Cut to: My boyfriend had an errand and I was left to wait for him in a shopping mall. I decided to buy a pregnancy test. Firstly I had to decipher which test was in English and appropriate. After a flustered few minutes I had purchased the test at which point I had to try and find a bathroom in the shopping complex. A woman who spoke little English motioned for me to follow her and led me the way. I found the bathroom. I walked in. I tried to pee on the plastic (I always miss). I sat there, with my jeans around my ankles waiting for the test to change color from a minus to a plus. And, shortly thereafter, it did.

It is hard to describe that moment for me. It was heartbreaking. I started shaking all over and gasping for air. I started crying also. I can't say it was joy, per se, that I felt, however I was overcome. All my life I had said I wanted to have a baby. In fact, when I was 16, I wrote a letter to a school teacher and told her that I wanted to wait to have a baby until I was 37 (which was the age I became pregnant). I never guessed that this was a prophecy. Yet, in that exact moment, I was in shock. I had looked at those tests many times in my life and they resolutely remained a minus. I never dreamed it was possible I could get pregnant. I told my friends that I would get on the moon before I would get pregnant. It just seemed inconceivable- pardon the pun.

So, in my shaking state I pulled up my jeans and decided I needed to buy a second test, which I proceeded to do. And sure enough, the second test (this time two lines rather than one), instantly peered out from the test window. That was it. There was no denying it.

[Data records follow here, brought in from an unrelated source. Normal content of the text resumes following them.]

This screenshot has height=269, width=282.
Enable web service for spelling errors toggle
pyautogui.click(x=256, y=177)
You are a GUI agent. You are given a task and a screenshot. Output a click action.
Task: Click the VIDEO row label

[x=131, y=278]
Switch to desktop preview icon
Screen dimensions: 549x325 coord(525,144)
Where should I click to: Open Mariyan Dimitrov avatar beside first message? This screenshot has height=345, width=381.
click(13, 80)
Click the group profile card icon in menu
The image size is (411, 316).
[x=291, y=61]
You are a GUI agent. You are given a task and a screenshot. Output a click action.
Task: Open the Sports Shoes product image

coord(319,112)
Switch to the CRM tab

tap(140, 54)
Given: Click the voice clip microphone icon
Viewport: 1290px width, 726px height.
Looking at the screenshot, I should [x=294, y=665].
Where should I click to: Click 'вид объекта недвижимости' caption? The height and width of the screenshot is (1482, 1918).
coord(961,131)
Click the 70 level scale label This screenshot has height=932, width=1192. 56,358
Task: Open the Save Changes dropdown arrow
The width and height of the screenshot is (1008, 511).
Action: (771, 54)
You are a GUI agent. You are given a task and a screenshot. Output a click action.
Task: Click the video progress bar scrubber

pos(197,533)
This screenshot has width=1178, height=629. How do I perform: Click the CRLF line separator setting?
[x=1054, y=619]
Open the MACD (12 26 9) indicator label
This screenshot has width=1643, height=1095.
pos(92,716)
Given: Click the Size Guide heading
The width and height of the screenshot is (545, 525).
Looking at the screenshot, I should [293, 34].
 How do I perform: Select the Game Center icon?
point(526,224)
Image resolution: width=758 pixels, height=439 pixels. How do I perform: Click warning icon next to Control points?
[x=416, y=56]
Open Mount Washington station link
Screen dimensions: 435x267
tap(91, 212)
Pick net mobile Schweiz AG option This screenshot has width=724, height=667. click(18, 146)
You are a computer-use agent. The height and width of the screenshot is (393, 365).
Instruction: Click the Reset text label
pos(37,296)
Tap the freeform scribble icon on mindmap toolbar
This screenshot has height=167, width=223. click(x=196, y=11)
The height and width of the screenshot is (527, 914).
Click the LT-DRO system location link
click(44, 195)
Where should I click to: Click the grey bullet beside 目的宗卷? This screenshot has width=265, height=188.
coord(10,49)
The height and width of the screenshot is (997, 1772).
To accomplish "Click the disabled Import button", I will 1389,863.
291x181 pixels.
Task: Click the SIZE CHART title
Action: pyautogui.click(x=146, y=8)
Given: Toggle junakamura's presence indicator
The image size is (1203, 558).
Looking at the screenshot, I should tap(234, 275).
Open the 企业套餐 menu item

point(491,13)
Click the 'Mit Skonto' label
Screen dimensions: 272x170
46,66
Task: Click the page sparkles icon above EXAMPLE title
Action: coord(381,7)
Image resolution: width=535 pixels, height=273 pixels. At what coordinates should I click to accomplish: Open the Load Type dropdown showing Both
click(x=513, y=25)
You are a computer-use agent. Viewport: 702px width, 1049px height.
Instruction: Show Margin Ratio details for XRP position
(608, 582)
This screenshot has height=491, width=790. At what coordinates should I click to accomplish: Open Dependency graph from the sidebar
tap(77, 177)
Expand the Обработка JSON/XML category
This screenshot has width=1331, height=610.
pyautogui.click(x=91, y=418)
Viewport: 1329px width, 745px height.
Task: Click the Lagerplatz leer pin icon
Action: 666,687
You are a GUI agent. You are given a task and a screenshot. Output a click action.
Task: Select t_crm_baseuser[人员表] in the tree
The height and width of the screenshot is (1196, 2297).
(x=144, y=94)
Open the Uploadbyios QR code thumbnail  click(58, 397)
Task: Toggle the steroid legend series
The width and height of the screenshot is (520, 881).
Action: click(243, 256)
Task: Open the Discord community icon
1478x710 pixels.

I walked in a daze and headed to a cafe where I ordered a juice and sat down. I started crying. And in that moment, it would be fair to say, that despite the tears (the hormones were already starting to do their thing), I felt no emotion. I felt full and empty at the same time. Mostly, I wanted to sit there by myself and enjoy the moment by myself. This was my story. This was happening to me. This was where I could be contemplative and reflect on this new twist in events. Except I had a boyfriend I loved and I couldn't sit still I wanted to tell him so badly. The waiting was agony.

I parked myself on the corner we had decided to meet and waited anxiously. As soon as I saw him walking towards me I burst into tears and hugged him and told him that I was pregnant. He hugged me back but I watched as his state of shock started to envelop him. "Do you want to get some Falafel?" I remember in my crying state asking, "You want to get Falafel when I just told you I was pregnant?" It was a comedic mutual moment of denial.

However, it was Falafel we ate and as we sat in the car smudging our faces with tahini my boyfriend's sister called and he told her the news. Then I saw tears in his eyes as I heard her voice in the background shouting for joy...

So that was the initial moment. However what ensued was less than perfect. The telling of the news to those close was haphazard at best. My mother, the happiest, ran out to my step-father while he was running a marathon in Toronto and held up a sign saying I was pregnant as he ran past. My father too was touched. My boyfriend's parents were happy however a little confused (understandably) as they had only met me a week earlier. And my boyfriend and I were confused also. Do we have this child? Where would we live? How would our new relationship survive this?

The few weeks after the pregnancy discovery were difficult. We mentioned the word "abortion" (although in a shameful and terrified manner). I felt (and still do not) no connection to what was growing inside me. We were confused and anxious and my body started feeling awful. My breasts started hurting even more and I was exhausted and very emotional. It was a messy time of my life, but a profound one.

And yet, this is supposed to be a joyful occasion. That's why I am writing this blog. To talk about the shadow side. The moments where one does not feel joy, but confusion and perhaps a little sorrow. Life is complicated. Reality is complicated. There are no absolute moments. Just incomplete and transient moments. So how do we find a way to enter into our own process? We talk.